The Lifetime ISA offers a 25 per cent cash bonus on money stashed away for a deposit on a first home or retirement. Accounts can be opened by those aged 18-39 who can pay in up to £4,000 per year. The money can be held in cash or invested, and there’s no tax to pay on interest or investment returns.
It’s been wildly popular with Generation Rent, some 545,000 of whom have an account, as it can lower one of the main barriers to home ownership – difficulty raising a deposit. Estimates suggest first-time buyers are putting down an average of £60,000 to secure a mortgage, an amount that many will find harder to save if inflation rises further.
The Lifetime ISA could be a lifeline. But first-time buyers can only use it to purchase properties costing £450,000 or less. In London, homes have reached a record average price of £537,920, and there’s only one borough where the typical home comes in under the Lifetime ISA’s limit. It’s Barking and Dagenham, where prices average £342,083.
The price cap was likely designed to prevent the wealthiest first-time buyers receiving a leg-up to purchase the most expensive homes, but it’s remained the same since 2017 when the Lifetime ISA was launched.

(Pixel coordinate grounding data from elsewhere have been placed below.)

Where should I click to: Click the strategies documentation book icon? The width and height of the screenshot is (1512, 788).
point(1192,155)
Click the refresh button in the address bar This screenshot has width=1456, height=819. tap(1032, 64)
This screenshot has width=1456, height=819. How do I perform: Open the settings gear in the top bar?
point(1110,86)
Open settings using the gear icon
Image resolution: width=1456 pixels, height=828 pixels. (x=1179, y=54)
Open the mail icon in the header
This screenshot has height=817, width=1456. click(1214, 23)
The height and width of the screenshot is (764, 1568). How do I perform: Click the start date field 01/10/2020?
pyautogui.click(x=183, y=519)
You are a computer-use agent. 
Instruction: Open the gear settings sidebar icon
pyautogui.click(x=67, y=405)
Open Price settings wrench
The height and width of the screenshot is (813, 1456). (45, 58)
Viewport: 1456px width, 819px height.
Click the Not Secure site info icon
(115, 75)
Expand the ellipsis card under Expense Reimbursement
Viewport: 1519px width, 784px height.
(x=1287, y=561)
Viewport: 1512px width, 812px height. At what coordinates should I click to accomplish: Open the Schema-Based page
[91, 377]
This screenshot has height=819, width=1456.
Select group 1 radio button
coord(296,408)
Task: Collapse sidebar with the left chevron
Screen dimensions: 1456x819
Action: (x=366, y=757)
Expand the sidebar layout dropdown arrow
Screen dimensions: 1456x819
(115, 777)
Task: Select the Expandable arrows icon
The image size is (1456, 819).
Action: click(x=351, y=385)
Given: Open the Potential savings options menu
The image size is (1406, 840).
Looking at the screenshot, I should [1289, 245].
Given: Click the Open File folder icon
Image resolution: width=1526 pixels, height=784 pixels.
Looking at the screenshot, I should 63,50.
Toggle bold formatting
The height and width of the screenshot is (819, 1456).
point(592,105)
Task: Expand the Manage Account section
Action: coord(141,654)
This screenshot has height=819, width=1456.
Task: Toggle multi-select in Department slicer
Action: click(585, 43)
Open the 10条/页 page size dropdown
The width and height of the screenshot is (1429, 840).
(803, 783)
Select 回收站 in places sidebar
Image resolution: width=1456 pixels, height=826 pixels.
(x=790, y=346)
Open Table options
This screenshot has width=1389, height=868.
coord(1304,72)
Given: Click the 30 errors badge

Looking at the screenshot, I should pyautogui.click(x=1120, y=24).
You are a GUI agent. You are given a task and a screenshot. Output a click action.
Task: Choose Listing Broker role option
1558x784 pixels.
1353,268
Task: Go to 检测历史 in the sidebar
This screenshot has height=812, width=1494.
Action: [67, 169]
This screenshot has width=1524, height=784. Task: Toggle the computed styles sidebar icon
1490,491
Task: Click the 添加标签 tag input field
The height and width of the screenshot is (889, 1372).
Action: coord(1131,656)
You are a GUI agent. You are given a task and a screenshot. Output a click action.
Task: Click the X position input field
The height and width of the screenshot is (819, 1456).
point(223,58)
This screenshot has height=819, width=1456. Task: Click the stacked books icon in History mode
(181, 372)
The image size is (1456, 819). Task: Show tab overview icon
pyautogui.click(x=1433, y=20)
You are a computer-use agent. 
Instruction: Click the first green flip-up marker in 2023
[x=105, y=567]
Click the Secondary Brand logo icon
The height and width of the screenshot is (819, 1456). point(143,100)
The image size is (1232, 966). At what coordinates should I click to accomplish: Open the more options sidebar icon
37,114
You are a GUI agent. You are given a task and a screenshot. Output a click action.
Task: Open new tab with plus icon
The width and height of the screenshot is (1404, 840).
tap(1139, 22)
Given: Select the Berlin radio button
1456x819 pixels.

In that time the typical home in England has risen 25 per cent in value, and if the price cap had been raised in line it would now be £562,500.
Hopeful home-buyers might be squirrelling away their income in Lifetime ISAs while actually being unaware that it may restrict where – or even whether – they can buy a home.
This isn’t just a London problem as the average home in Guildford, Cambridge, Chichester, Oxford and Winchester is priced above the LISA’s limit while Bath, Brighton and Hove are also nearing the price cap. There’s inconsistency too, with the government’s Help to Buy Equity Loan Scheme which lends first-time buyers capital to buy a home and has regional price caps that reflect the local market, ranging from £186,000 in the north-east to £600,000 in London.
It’s time to raise the £450,000 price cap on homes that can be purchased with the Lifetime ISA. Let’s be clear about what’s preventing renters from making the jump into home ownership – it’s property prices and as a nation we can help address that.